The right muzzles Newt Gingrich

“I am not a member of any organized political party,” American humorist Will Rogers once said. “I am a Democrat.”

That’s one of Rogers’ most famous quotations, and it is as true now as it was when he said it. It’s one of the reasons Democrats have had such trouble creating a coherent message to counteract the “less government” message Republicans have been preaching so successfully since the Reagan years.

Republicans have a different problem – they are too organized, as Rogers pointed out. He also once said, “Democrats never agree on anything. That’s why they’re Democrats. If they agreed with each other, they would be Republicans.”

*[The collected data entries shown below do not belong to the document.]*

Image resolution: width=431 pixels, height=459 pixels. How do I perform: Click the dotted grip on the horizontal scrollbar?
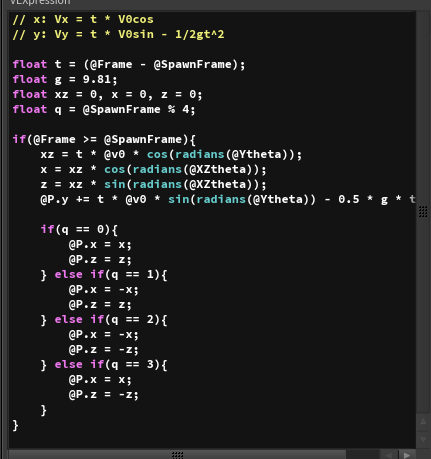(x=177, y=455)
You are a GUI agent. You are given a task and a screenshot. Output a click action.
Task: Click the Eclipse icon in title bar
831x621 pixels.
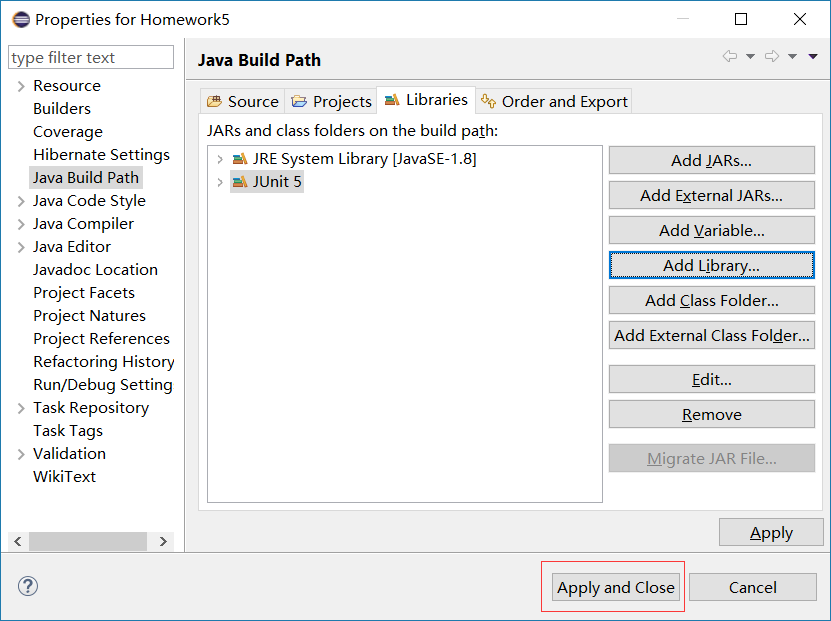tap(20, 19)
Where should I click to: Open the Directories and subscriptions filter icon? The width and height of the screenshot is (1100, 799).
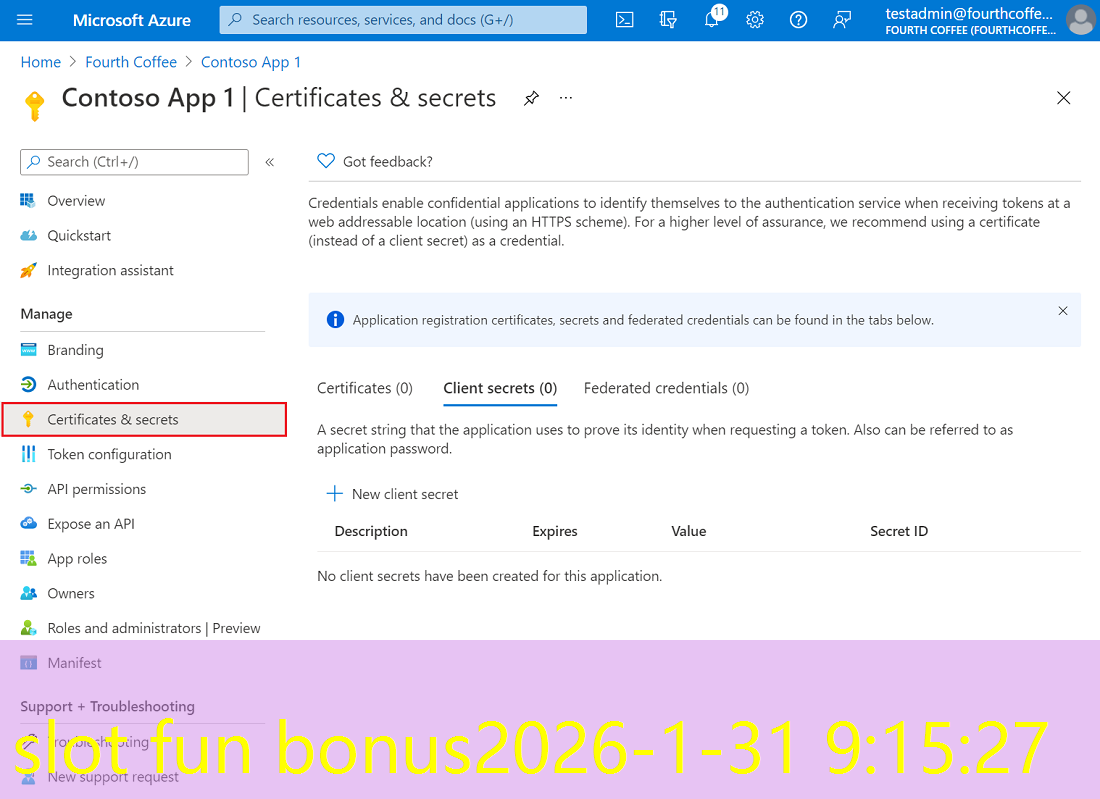tap(668, 20)
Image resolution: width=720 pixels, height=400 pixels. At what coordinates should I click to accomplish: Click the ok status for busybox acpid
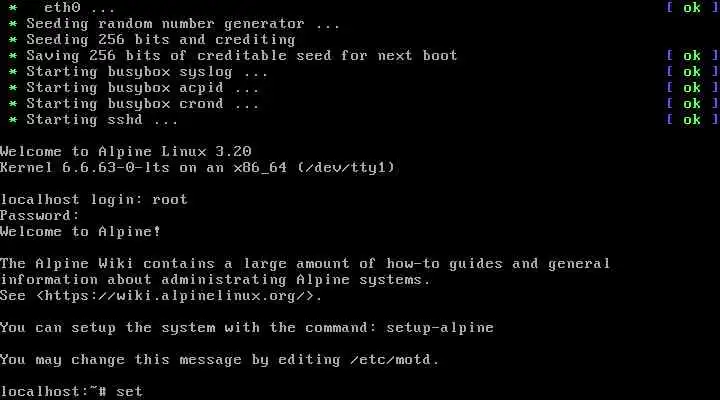tap(692, 88)
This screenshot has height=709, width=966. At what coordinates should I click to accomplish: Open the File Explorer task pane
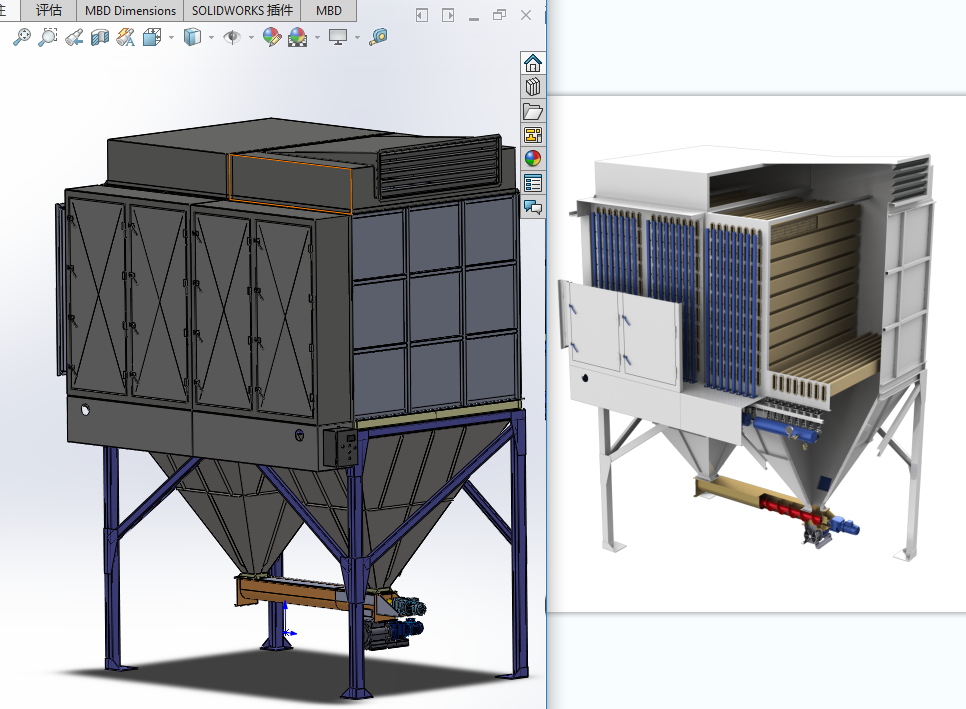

Now more than ever in my lifetime, Republicans demand almost lockstep conformity on just about every issue – as Newt Gingrich is finding out.

Gingrich, the party’s leader during the mid-90s, is trying to revive his political career with a presidential bid that is going nowhere. On Sunday, he criticized Wisconsin Rep. Paul Ryan’s Medicare plan as “radical” and “right-wing social engineering.”

I don’t know about “right-wing social engineering,” but Ryan’s plan is pretty radical. He wants to replace Medicare as it now exists with a voucher program that gives senior citizens $15,000 a year to buy their own health insurance. It certainly deserves a healthy debate – both within the Republican Party and outside it. In fact, a healthy debate would actually help its cause. A new poll shows most voters oppose any cuts at all to Medicare, which shows how little they understand the budget realities the country faces. A healthy debate might educate them on those realities.

But Republicans are cutting Gingrich off at the knees, and, regrettably, he has already backtracked.

Republicans have always talked about being a “big tent party.” If Newt Gingrich isn’t welcome inside, that’s a pretty small tent.